Follow this guide to run the pipeline on Taskcluster.

You can run it up to a specific step using a config setting. For example to only train the teacher model:

target-stage: train-teacher

Snakemake

After everything is configured do make run. It will compile Marian and other tools first which is important to do on the target machine in cluster mode.

If you want to inspect data first, run

make run TARGET=merge_corpus

Find more details in the Snakemake doc.

Mozilla Slurm cluster

I usually set just one GPU partition per run in the cluster config. It simplifies configuration and monitoring.

Make sure to not set precision: float16 on txp partition.

6. Monitor progress

Logs

Look at the logs of the pipeline steps and specifically at train.log for the training steps (train-..., finetune-...).

Metrics

Check logs or output files *.metrics for evaluate steps to see the BLEU and chrF metrics calculated on evaluation datasets.

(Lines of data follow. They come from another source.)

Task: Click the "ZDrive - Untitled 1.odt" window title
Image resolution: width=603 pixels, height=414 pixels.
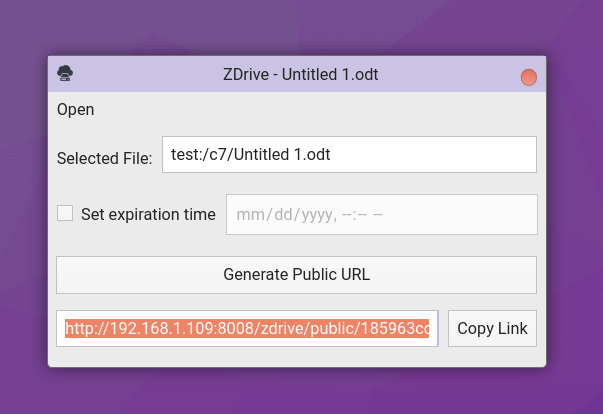Action: tap(300, 74)
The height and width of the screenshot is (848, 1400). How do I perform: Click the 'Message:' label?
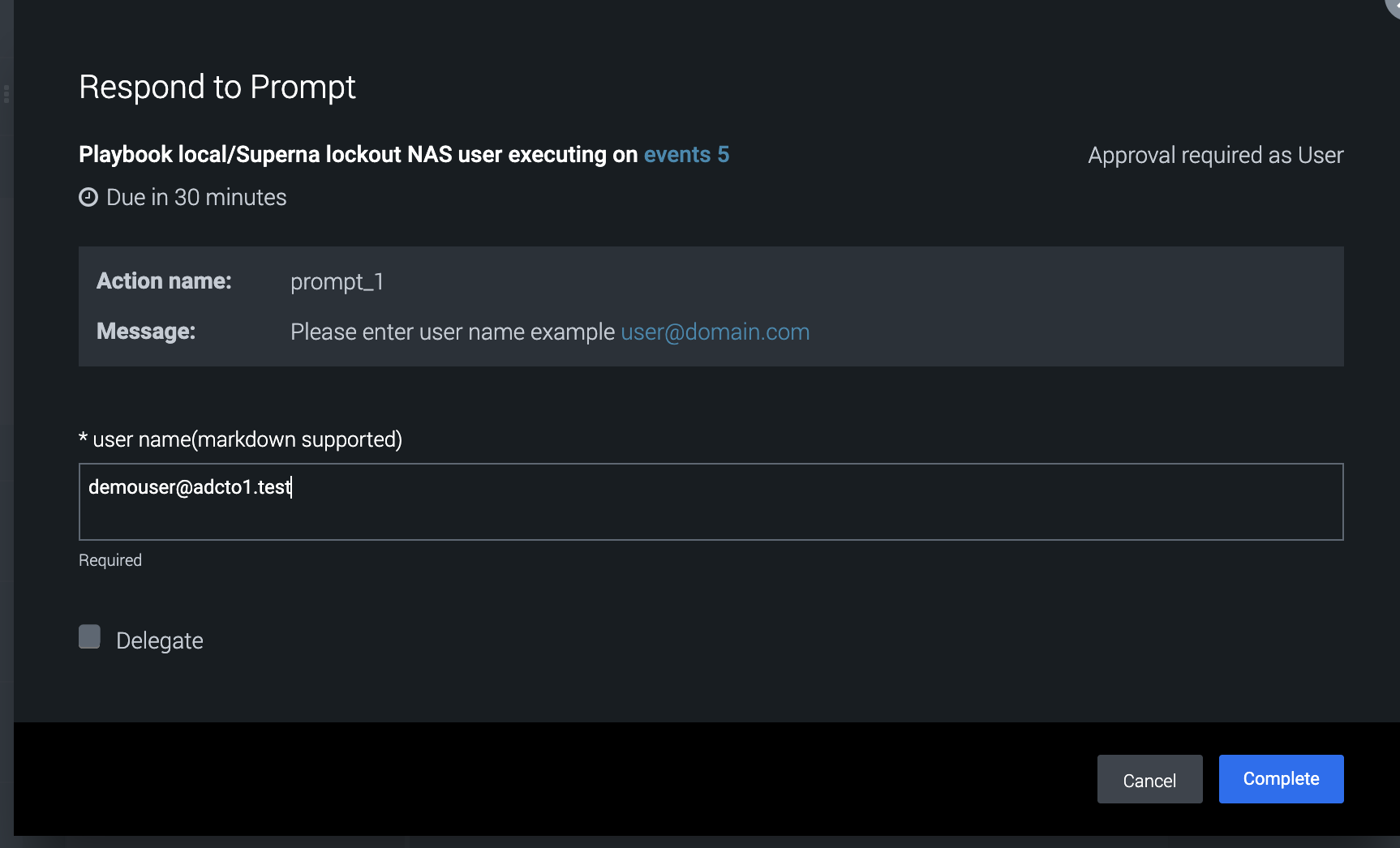pos(146,331)
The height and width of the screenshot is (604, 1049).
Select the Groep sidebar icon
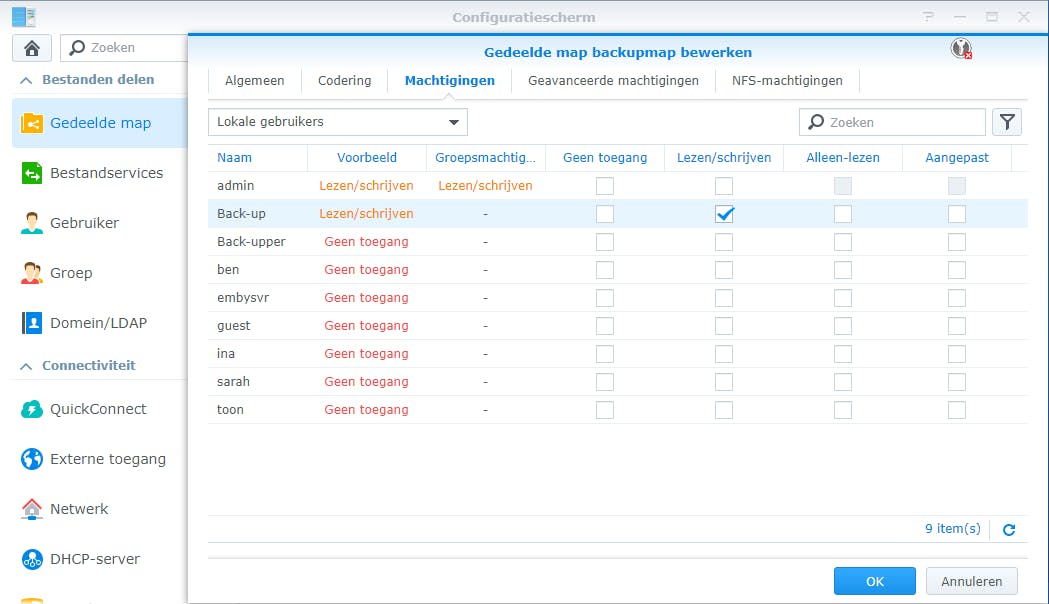tap(32, 273)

For Snakemake check models/<lang-pair>/<experiment>/evaluation folder.

Tensorboard

It is possible to look at the training graphs in Tensorboard.

Taskcluster

When the training run is completed, provide a Task group id and download the training logs to a directory. For example for this task group:

task download-logs -- --task-group-id DClbX0cjSCeQuoE1fW-Ehw

Snakemake

Adjust the path to match the model directories in makefile tensorboard command and remove --offline to automtically update while training.

Run server

task tensorboard

Then go to http://localhost:6006 in the browser

Find CI

Known issue: the marian-tensorboard tool we’re using parses the trainig logs only for the student models and validation logs for all models for some reason.

7. Download the final model

The small quantized model is available in bergamot-translator compatible format as an output of the export step. It includes three files: model, vocab and shortlist.

For example:

model.ruen.intgemm.alphas.bin.gz
lex.50.50.ruen.s2t.bin.gz
vocab.ruen.spm.gz

Troubleshooting

Dataset downloading fails

Sometime external resources we download the dataset from are unavailable. Retry the downloading steps. If it still fails, remove those datasets from the config. Taskcluster retries automatically.

Out-of-memory

Usually, by the time we train the student, it’s so much data that it might not fit in 128 GB of RAM. For very high-resource languages like French it can happen even earlier, on the backward/teacher training stage. The workaround is to remove --shuffle-in-ram from the training script and add --shuffle batches instead. More details in the issue.

Out of GPU memory

Reduce the Marian workspace or batch size.

Out of disk

It happens on Taskcluster, because we train on increasingly large datasets especially close to the end of the pipeline. Just increase the disk size, it’s cheap compared to the GPUs.